スタァ・ミライプロジェクト 歌姫編
綾里けいし
プロローグ
第一の部屋には、死体が倒れている。
亡くなっているのは女性だった。その細身の体は、上質な純白の生地を重ねた、色味がなくとも華やかで豪奢なドレスによって覆われている。全身は均整がとれており、四肢は細い。だが、胸部と尻だけは豊かな肉づきを誇ってもいた。彼女の造形は美しく完成されている。同時に、どこか歪さを感じさせた。人間というよりもまるで人形だ。肉と骨を持つ生き物として、女性の姿は本来成立しえないだろう不自然さを見せている。
だが、それも当然だ。
ここにいる誰もが、いや、特に若者を中心とした、世界中の多くの人間が知っていた。
彼女はヴァーチャルを中心に活動する歌い手。
配信者でもある、絶対不動の歌姫、Arielだ。
だが、そのMVの閲覧数がいかに驚異的であろうとも、配信登録者数が圧倒的であろうとも、模倣者たるフォロワーを数多く生みだしていようとも、今はなんの関係もない。正しくは輝かしき功績も、積みあげてきた偉業も、非情な現実を変える役には立たなかった。
血塗れの姿で、歌姫は壮絶に死んでいる。
粘つく紅色の海に横たわって、彼女は目を閉じていた。
そのドレスの一部は破られており、滑らかな腹が露わにされている。白い肌には、黒の糸で雑な縫い目が刻まれていた。そこから摘出されたであろう内臓が、なんらかの儀式のごとく、彼女の周りには円を描くようにして置かれている。
汚らしい内容物を零す腸や組織が柔らかく崩れた肺。内側の襞と粘膜を曝けだされた胃に小さな子宮。比較的馴染みある形の心臓などが、等間隔で配置されていた。腐敗が進行しているのか、それらは赤黒く変色している。辺りにはむせ返るような悪臭も漂っていた。
意思をもっていようとも、人間の本質とはただの醜悪な肉塊にすぎない。この光景は、そう教えようとしているかのようだ。観る者へと、残虐性と生々しさを突きつけてもいる。

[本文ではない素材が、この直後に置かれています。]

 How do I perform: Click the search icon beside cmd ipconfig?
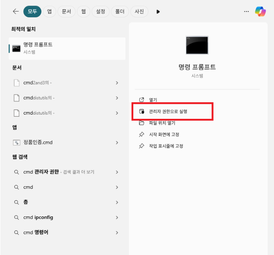[x=16, y=218]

それでいて、なにもかもが致命的なほどにおかしかった。
ヴァーチャルで動く、歌姫の器。視聴者の見慣れた、彼女の姿はアバターなのだ。
配信の画面上にのみ、その身体は存在する、つまりは、ただの絵にすぎなかった。
そのはずが、Arielは死んでいる。
殺され、胎を縫いあわされていた。
そうして、偶像の醜い中身を晒されている。
剥きだしのコンクリートで構成された簡素な部屋は、まるで彼女の棺桶だ。だが、そこには死骸の他に生きている人間の姿もあった。埋められた入り口前に、数名が佇んでいる。
華やかで色とりどりの服を着た、八人の可憐な少女たちだ。
食い入るような目つきで、彼女たちは惨状を見つめている。
その立ち姿からは現実味というものが欠けていた。清楚な白のワンピース姿の者や、ゴシックロリータ姿の少女はまだしも、軍服風のドレス姿の者、シスターにしか見えない黒服を着た娘までいる。それでいて奇抜な衣装を、全員が吞まれることなく着こなしていた。
一人残らず、少女たちは人間離れして愛らしく、美しい。だが、それ以外には共通点を見出し難い一群でもあった。どうにもバラバラで、とらえどころがない。
しかし、少女たち自身は理解していた。
彼女らは運命共同体だ。同時に、ライバルでもある。油断をすれば、ここにいる誰もが、部屋の中心を飾る無惨な亡骸と似た末路をたどらされる可能性があった。選択肢を間違えれば先は奈落だ。不思議の国のアリスのごとく、落ちて、落ちて、落ちて、死ぬしかない。
【時計兎】に告げられた言葉を、少女たちは思い返す。
――――皆様ようこそ、【少女サーカス】へ。
――――生き残った者こそ、次の歌姫です。